◆ Challenge:
Translate this sentence from the workbench forum thread below into Spanish: "It also has to fold down and NOT up because if it folded up it would block a window."

# wall mounted folding wordworkers workbench



## dmmflys (Nov 2, 2011)

I trying to find a way to build a wood workers workbench similar to the one posted here http://lumberjocks.com/assets/pictures/projects/6371-438x.jpg however, I want to attach it to a wall with hinges so it can be lowered against the wall to allow room for my wifes car when its not needed. Sound relatively easy until I add in the fact that it has to be very sturdy and have very little or no swaying when using the work bench. It also has to fold down and NOT up because if it folded up it would block a window. I've looked though most of the workbench posted under "projects" and couldn't find anything like it. My first idea is to attach a ledger board to the wall and then some heavy duty ball-bearing hinges to connect the work bench to the ledger board so when the table is up the ledger board will support the weight of the back of the table. I haven't yet come up with a good way to support the front … hinged legs, hinged angle brackets, hmmm. Anyone got any good ideas?
Dave


----------



## Murdock (Aug 7, 2011)

I think it would be difficult with a bench top that heavy to mount it to the wall securely. Lifting it up and down could also be difficult depending on exactly how thick and what wood you make the top out of.

◆ Records provided:
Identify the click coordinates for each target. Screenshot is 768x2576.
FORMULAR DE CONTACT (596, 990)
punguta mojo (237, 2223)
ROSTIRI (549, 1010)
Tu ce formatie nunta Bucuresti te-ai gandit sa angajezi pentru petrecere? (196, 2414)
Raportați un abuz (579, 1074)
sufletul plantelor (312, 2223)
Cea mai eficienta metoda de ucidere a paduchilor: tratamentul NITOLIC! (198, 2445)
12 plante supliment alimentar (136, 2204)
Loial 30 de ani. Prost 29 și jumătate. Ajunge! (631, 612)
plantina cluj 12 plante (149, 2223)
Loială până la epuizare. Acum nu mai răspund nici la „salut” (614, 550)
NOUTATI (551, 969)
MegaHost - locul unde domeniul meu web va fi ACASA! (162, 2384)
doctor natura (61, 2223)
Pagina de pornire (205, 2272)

◆ Correct response:
También tiene que plegarse hacia abajo y NO hacia arriba, porque si se plegara hacia arriba bloquearía una ventana.